Future research will be necessary to further explore outcome differences between the 2 procedures. Most notably, although our sample size is more than double the size of the 2 previous studies comparing isolated cheilectomy with cheilectomy and Moberg, our results imply that perhaps greater sample sizes are still needed. Although MCID values for PROMIS scores have been demonstrated to vary considerably depending on the methods used to calculate them, smaller, more sensitive MCID estimates exist, for which our study would be underpowered. 21 Multicenter studies will likely be necessary to amass enough patients to detect the smallest differences between groups with statistical certitude. Additionally, data are lacking on long-term outcomes between groups. Studies with 5- to 10-year follow-ups would be helpful to offer a more holistic comparison of the relative merit of the 2 approaches, particularly given the palliative, rather than curative, nature of cheilectomy alone.10,22
Finally, this study is not without limitations. First, it is a retrospective comparison study, and although patients did not significantly differ in any demographic or clinical respects between the 2 cohorts, it nevertheless lacks the experimental rigor of a prospective randomized control trial. Second, the incomplete follow-up, especially in the cheilectomy-only group, leaves a possibility of response bias, wherein the typical outcomes for the subset of patients who responded to the study may be different from the typical outcomes for the cheilectomy-only group as a whole. Third, this study comprised patients from multiple surgeons; hence, the selection of patients who will be candidates for which procedure and the amount of resection during cheilectomy may have varied, necessitating future prospective research using a well-designed methodology.

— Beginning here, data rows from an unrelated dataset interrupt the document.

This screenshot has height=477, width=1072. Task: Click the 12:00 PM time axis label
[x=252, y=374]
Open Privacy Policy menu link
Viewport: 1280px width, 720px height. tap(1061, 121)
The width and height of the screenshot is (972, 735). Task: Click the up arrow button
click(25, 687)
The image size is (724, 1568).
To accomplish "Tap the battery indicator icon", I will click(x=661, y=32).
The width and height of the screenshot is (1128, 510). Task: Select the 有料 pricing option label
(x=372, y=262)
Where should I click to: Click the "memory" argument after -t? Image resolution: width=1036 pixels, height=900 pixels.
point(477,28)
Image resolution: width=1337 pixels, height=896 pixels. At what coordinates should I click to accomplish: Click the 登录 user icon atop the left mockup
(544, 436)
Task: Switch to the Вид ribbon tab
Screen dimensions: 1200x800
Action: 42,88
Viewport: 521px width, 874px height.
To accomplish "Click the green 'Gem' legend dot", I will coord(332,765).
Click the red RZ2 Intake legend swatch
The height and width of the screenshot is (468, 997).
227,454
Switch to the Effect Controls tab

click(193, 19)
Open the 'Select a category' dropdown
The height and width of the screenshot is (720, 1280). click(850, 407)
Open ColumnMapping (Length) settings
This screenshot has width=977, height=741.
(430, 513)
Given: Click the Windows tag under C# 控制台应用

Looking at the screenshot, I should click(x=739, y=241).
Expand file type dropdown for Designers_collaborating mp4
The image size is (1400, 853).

Lastly, other possible factors that can affect the development of hallux rigidus or the surgical outcome, such as radiographic arch parameters, foot shape (hallux valgus), or instability or hypermobility at the first ray,23,24 were not included in the analysis, limiting the generalizability of our study’s results.
Conclusions
In conclusion, this study compares short- to medium-term patient-reported clinical outcomes and complications of isolated cheilectomy against cheilectomy and Moberg osteotomy for hallux rigidus. The addition of Moberg osteotomy did not increase the incidence of postoperative complications nor appreciably lower the reoperation rate when compared to isolated cheilectomy, while producing better scores on one of the PROMIS pain scales at 1 year of follow-up. This study and previous works suggest that any potential differences in outcomes between groups are not large enough to be clinically meaningful in the short term and that other, patient-specific factors may be more relevant in determining the best course of treatment.
Footnotes
Declaration of Conflicting Interests
The author(s) declared the following potential conflicts of interest with respect to the research, authorship, and/or publication of this article: SJE discloses consulting fees from Wright Medical, Vilex, and Paragon 28, as well as paid presentations for Stryker and Paragon 28. JTD discloses IP royalties from Zimmer and Arthrex, as well as stock in Wright Medical. The other authors declare no potential conflict of interest.
Funding
The author(s) received no financial support for the research, authorship, and/or publication of this article.
Ethical Approval
This was a single-center retrospective study, with a protocol approved by the Foot and Ankle Registry Steering Committee at the investigators’ institution (IRB #2013-038).
Informed Consent
Researchers were approved by a Steering Committee for an IRB-approved registry to retrospectively view patient-reported outcomes measurement data collected from all patients under the registry IRB.
Trial Registration
Not applicable, because this article does not contain any clinical trials.